«Вбежав в маленькую квартиру Ильича, я, прежде всего, увидел Марию Ильиничну, метавшуюся из комнаты в комнату и в крайнем нервном возбуждении повторявшую:
– Что же это такое? До каких пор это будем терпеть? Неужели и это пройдет им даром?
Тут же, прижавшись к стене, тихо рыдала сотрудница Совнаркома Анна Петровна Кизас. Я сказал ей, что плакать нельзя, что это расстраивает. Она быстро взяла себя в руки и твердо выполняла все ей поручаемое.
Владимир Ильич лежал на правом боку и тихо стонал. Лицо его было бледно. Разорванная рубашка обнажала грудь и левую руку, на которой виднелись две ранки на плечевой кости. Я предложил немедленно смазать отверстия ран йодом, дабы предотвратить от внешнего заражения, что было тут же сделано. И тут Владимир Ильич открыл глаза, скорбно посмотрел на меня и сказал:
– Больно, сердце больно… Очень сердце больно.
– Сердце ваше не затронуто, – успокоил я. – Я вижу раны, они в руке. А болит у вас не сердце, это отражательная нервная боль.

Записи коллекции
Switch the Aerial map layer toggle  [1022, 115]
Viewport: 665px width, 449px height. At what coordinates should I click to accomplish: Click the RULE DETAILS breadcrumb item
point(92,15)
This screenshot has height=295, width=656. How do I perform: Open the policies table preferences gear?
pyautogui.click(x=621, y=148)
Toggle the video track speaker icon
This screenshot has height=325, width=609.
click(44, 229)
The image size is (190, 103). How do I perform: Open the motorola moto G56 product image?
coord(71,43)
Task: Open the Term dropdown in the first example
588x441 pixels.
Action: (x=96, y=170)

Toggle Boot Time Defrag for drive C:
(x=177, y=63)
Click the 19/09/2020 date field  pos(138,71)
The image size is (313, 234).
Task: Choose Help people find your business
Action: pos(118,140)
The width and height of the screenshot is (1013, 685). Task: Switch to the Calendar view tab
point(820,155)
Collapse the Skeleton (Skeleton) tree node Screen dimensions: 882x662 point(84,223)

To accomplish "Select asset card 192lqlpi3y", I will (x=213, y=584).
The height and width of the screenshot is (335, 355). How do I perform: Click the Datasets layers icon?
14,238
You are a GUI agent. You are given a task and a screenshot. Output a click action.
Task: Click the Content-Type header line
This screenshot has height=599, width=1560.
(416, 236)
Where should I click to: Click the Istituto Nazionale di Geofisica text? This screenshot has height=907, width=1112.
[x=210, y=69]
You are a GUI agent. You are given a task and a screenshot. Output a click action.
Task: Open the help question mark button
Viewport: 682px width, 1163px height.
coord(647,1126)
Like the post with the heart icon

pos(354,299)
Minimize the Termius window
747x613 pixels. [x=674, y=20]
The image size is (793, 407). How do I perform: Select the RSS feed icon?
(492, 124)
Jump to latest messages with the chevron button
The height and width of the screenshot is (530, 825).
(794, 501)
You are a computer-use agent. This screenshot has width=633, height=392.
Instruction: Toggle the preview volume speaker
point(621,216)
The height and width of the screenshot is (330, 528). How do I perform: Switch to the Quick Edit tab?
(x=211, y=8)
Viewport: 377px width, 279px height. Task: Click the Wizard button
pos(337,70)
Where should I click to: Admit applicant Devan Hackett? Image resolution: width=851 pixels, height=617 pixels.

- ОПИСАНИЕ ЗАДАНИЯ
Допишите продолжение отрывка о ранении Владимира Ильича, начав сразу после его последней фразы.

- РЕЗУЛЬТАТ НИЖЕ
– Раны, в руке… А от сердца далеко? Сердце не может быть затронуто?
И он затих, закрыв глаза. Лицо стало еще бледней, и на лбу появился желтоватый восковой оттенок. Тут я по-настоящему перепугался!
– Как бы не умер, – пронеслось в голове.
Я бросился к телефону и начал названивать в Московский Совет и кому-то еще, требуя прислать врачей. В Кремле тогда еще не была организована медицинская помощь, не было ни аптеки, ни больницы, так что за лекарствами и кислородными подушками пришлось посылать по городу. Вскоре мне доложили, что профессора Обух, Вейсброд и Минц уже в пути.
Между тем Ленину стало хуже: он был без сознания, лицо сделалось смертельно бледным и подернулось каким-то матовым, землистым цветом. Мы поняли, что от страшной боли у него может остановиться сердце, и решились впрыснуть морфий. И надо же так случиться, что пока возились со шприцем, кто-то уронил пузырек с нашатырным спиртом. Пузырек разбился – и комнату заполнил едкий запах нашатыря. Ильич тут же очнулся, сказал: „Вот хорошо“ и опять забылся.
А вскоре приехали врачи. Минц уже был одет в белый халат и тут же взялся за дело. Быстрыми, гибкими пальцами он начал ощупывать места ранений.
– Одна пуля в руке, – односложно бросил он. – Крупные сосуды не затронуты. А где же вторая?
И вдруг его пальцы побежали вокруг шеи.
– Есть, нашел, – заметно побледнев, сказал он. – Вот она, под самой челюстью.
– Это опасно?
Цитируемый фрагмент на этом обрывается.